Aging (with dignity?) in Hawaii
We as a species have always grown old and died, so why is such a time-tested scenario becoming so difficult for our society to address?
Today’s average caregiver, according to Colette Browne from the Center on Aging at the University of Hawaii, is a 57 year-old woman who is struggling to provide care to an elder while still working and raising her own children.
Families are increasingly burdened because “care for seniors is ridiculously expensive,” says Scott Spallina, Deputy Prosecuting attorney supervising Hawaii’s Elder Abuse Justice Unit. The average home-care aide agency charges $22 an hour, while senior living facilities with assisted care can run over $120,000 a year. At the same time, availability of low-income housing for seniors and the disabled may be reduced, many fear, if already-limited Section 8 housing units become privatized. “The state doesn’t want to be in the property management business,” Spallina says, “and there’s anxiety right now.”
With Medicaid and Medicare on the chopping block, along with many other social welfare programs, the anxiety goes well beyond affordable housing. Spending has decreased over the last few years, meaning income and sales taxes are no longer dependable sources for funds allocated to provide benefits for an aging population. The 2011 fiscal year saw a $25 million cut to Medicaid, followed by Abercrombie’s proposed $50 million in additional cuts for 2012. This past March, the governor also proposed taxing the pension funds of some retirees.
Currently, about 52,000 seniors in Hawaii rely on Medicaid to get by, but “Medicare does not pay for long-term care,” says Laurie San Nicolas, office manager for Kokua Nurses, a private organization that offers home health care services and private duty nursing to residents on Oahu and in Hilo.
According to Lei Shimizu, information and assistance coordinator at Hawaii’s Committee on Aging, “Many states on the mainland have better services than we do… They have full-service homecare attendants, and we don’t have programs like that.” Part of the problem, she adds, is that funding has remained flat over the past decade despite a rise in demand due to an ever-growing population. “[The state] has felt a financial punch,” Shimizu says.
Because expenses can be a determining factor when deciding how to care for aging loved ones, some leave their jobs to pursue home care rather than hire home care attendants. In addition, the alternative of institutionalization is, for many, disheartening. According to Karen Koles of Eldercare Hawaii, a community of individuals and agencies committed to eldercare planning and support, those who are put in a care facility usually die within two years due to depression or exposure to germs in an enclosed population. Seniors who remain at home can expect to live for another decade. According to the Family Caregiver Alliance, individuals who stay at home to care for their disabled parents make up for an estimated $200 billion in caregiver services annually.
“We live in a society where it is becoming more and more acceptable to warehouse our seniors and forget about them,” Spallina says. “There are resources out there, but they are scattered. There are four-star luxury retirement homes with excessive amenities, but most people can’t afford those services even in a good economy.”

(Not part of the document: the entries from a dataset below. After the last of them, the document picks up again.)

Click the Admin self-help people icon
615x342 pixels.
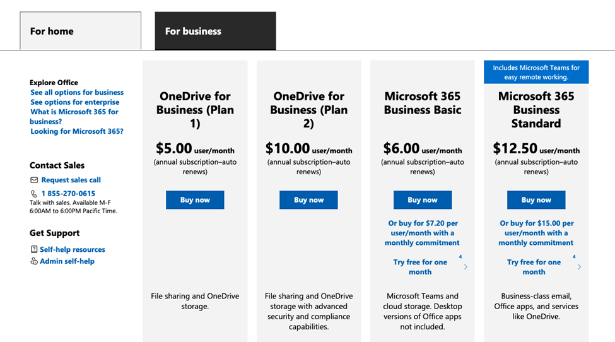coord(34,261)
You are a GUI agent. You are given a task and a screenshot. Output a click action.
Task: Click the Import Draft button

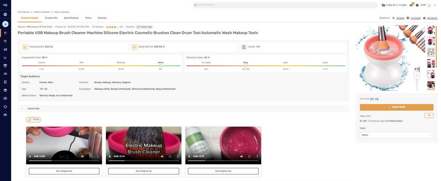tap(396, 107)
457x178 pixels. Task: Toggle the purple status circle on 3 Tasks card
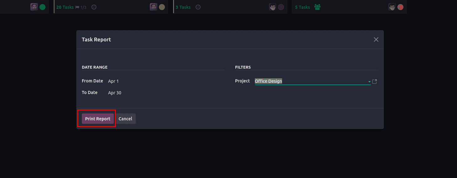point(281,7)
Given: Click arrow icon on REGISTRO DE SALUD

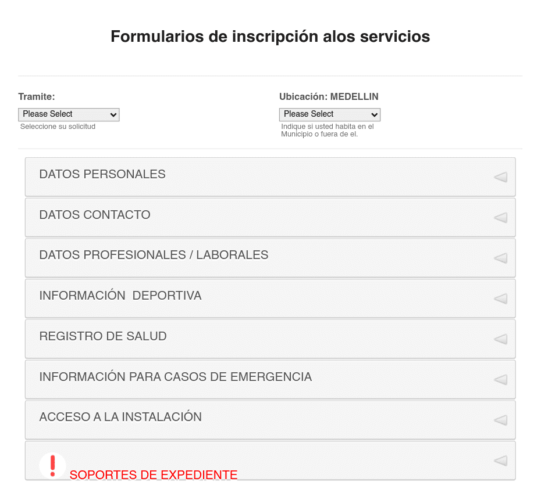Looking at the screenshot, I should click(500, 339).
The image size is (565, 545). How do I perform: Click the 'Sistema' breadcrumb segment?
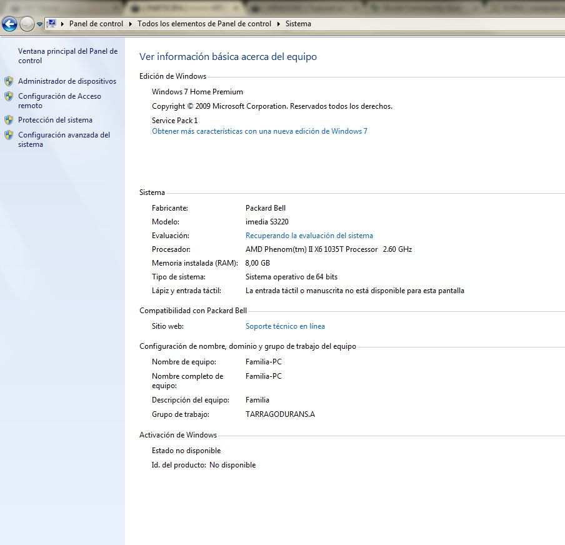click(298, 24)
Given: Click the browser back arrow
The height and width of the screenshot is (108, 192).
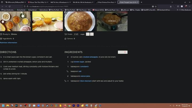Looking at the screenshot, I should (2, 6).
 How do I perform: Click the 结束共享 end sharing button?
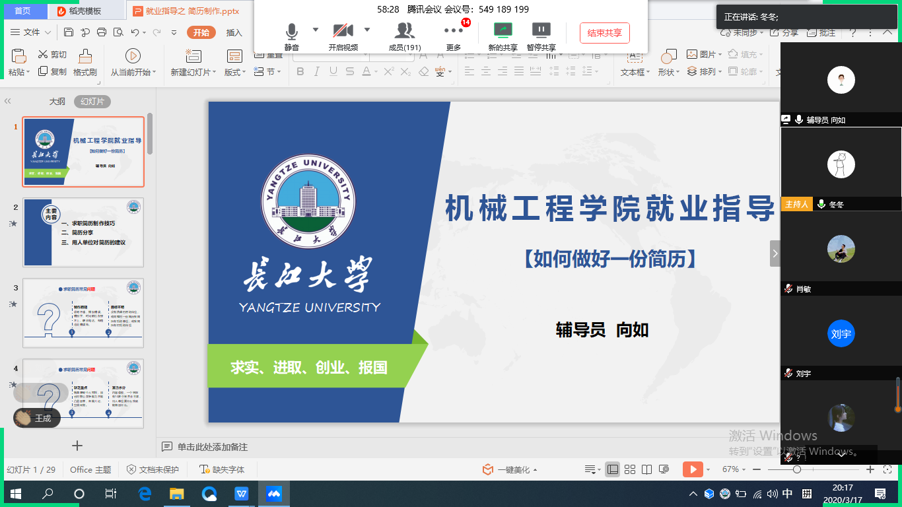click(604, 33)
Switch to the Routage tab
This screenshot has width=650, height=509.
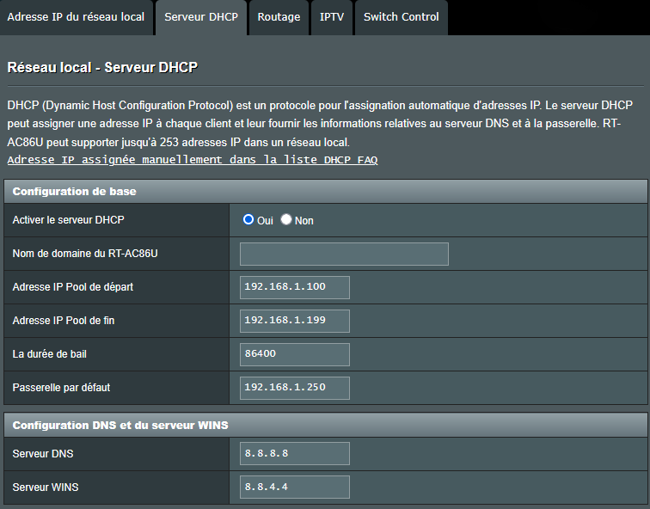[279, 17]
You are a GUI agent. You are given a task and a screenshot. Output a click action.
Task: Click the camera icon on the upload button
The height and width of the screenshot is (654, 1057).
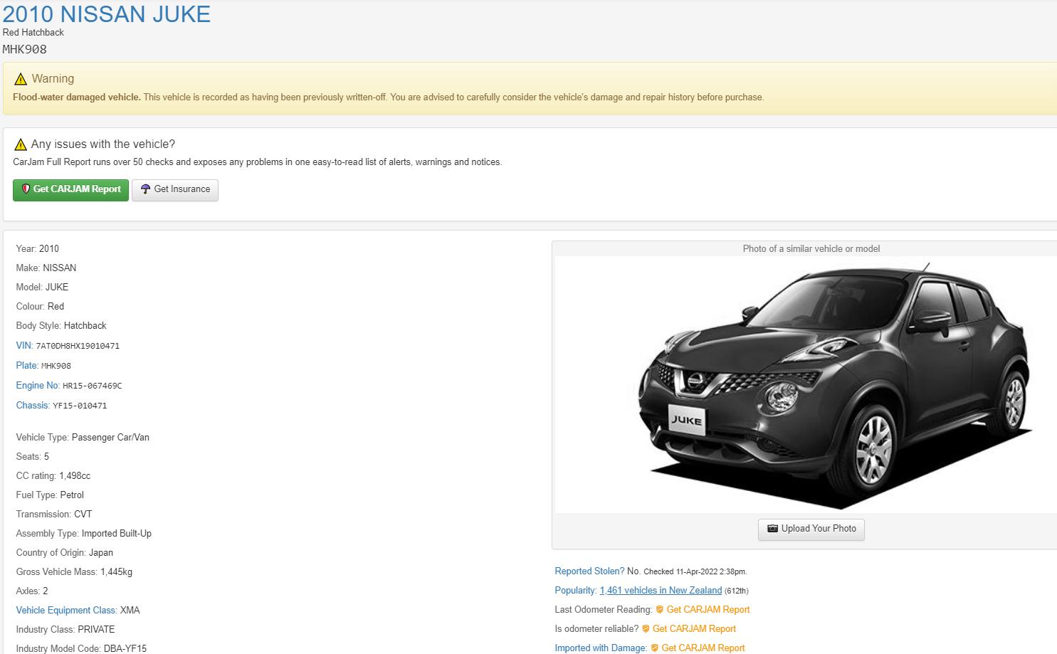click(772, 529)
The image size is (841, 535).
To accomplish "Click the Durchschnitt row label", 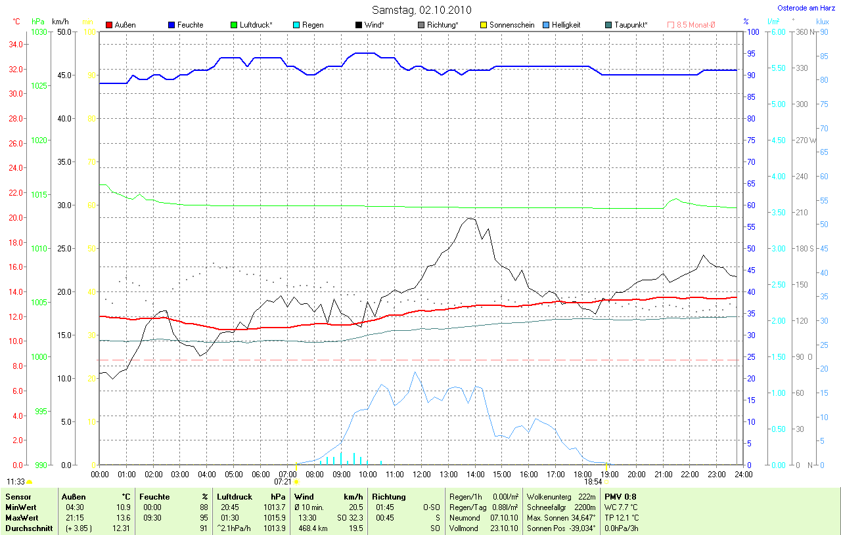I will click(29, 528).
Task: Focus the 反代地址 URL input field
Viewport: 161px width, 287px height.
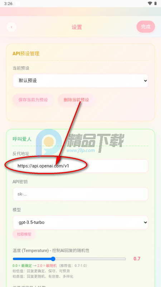Action: point(80,166)
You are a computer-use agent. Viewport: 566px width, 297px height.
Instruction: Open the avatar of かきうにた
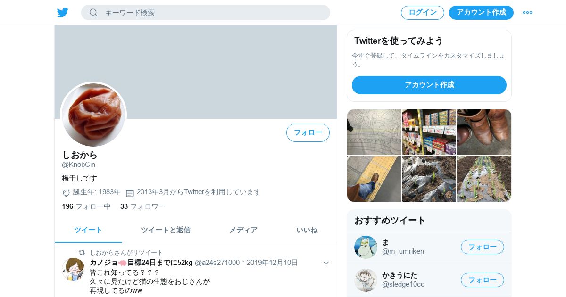(x=366, y=280)
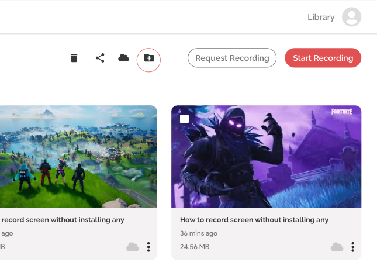The width and height of the screenshot is (377, 269).
Task: Click the circled add-to-folder icon
Action: (148, 58)
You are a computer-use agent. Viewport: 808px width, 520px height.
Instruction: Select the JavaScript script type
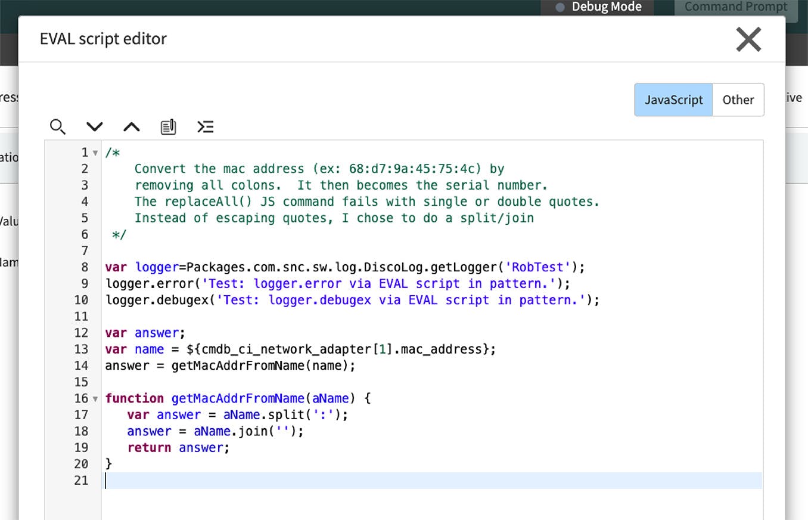coord(673,100)
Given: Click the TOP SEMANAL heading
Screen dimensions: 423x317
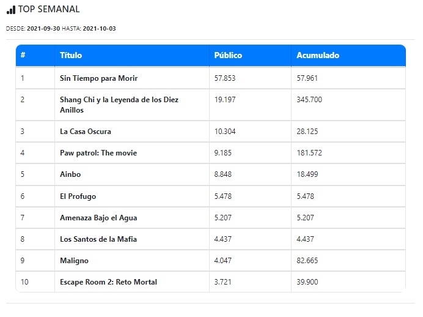Looking at the screenshot, I should (x=49, y=9).
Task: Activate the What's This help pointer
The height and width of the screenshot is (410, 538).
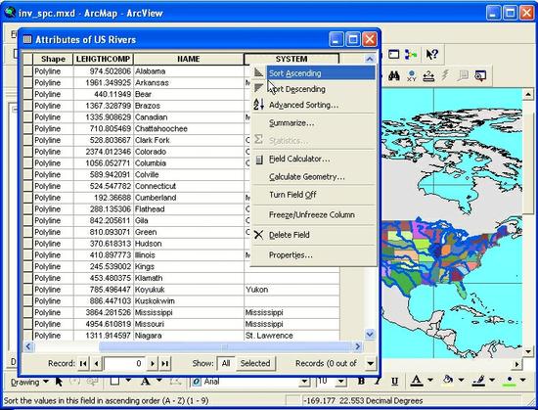Action: 432,54
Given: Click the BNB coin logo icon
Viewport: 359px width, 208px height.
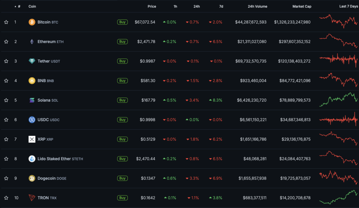Looking at the screenshot, I should click(32, 81).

As of 2010, the prosecutor’s office saw a 110 percent increase (from 2008) in elder abuse cases, ranging from fraud and theft to physical abuse. “Every year we get more and more cases,” Spallina says. “We aren’t even scratching the surface.”
Spallina says he thinks the increase is associated with a lack of resources for those who are overwhelmed by and undereducated about senior care. More often than not, he says, one sibling within a family ends up caring for the aging parent or parents, but the law doesn’t grant them any special portion of their parents’ estates.
“Sometimes people’s siblings will not contribute time or money…They won’t offer anything, but as soon as the father or mother dies everyone wants in [on the estate],” says Koles. “Families break up over that.”
Attempts to provide incentive for family members to care for their elders include a $1,000 tax credit proposed by UH’s Public Policy Center, but that was shot down because it was seen as an opportunity [for some] to collect while neglecting their elders.
Other homecare costs include home renovations to make homes wheelchair friendly and the installation of hospital beds, Shimizu says. Adding to renovation, medical and caregiver costs, the cost of living on Oahu, which is home to 73 percent of the state’s residents who are 60 and older, is higher than on the other islands.
“A lot of people think of caregivers as the young taking care of the old,” Spallina says. “That’s not true. These are [often] husbands taking care of their wives, or vice versa.” The problem, he emphasizes, is that those who suddenly find themselves thrust into the role of caretaker “don’t get training…in regards to how to move somebody, or how to hold somebody who [can’t control him or herself].
As one resident of Hawaii who found herself caring for her father who is suffering from dementia wrote on a chat board, “I am doing nothing short of a miracle, and I have to say, I will be needing more miracles to come my way.”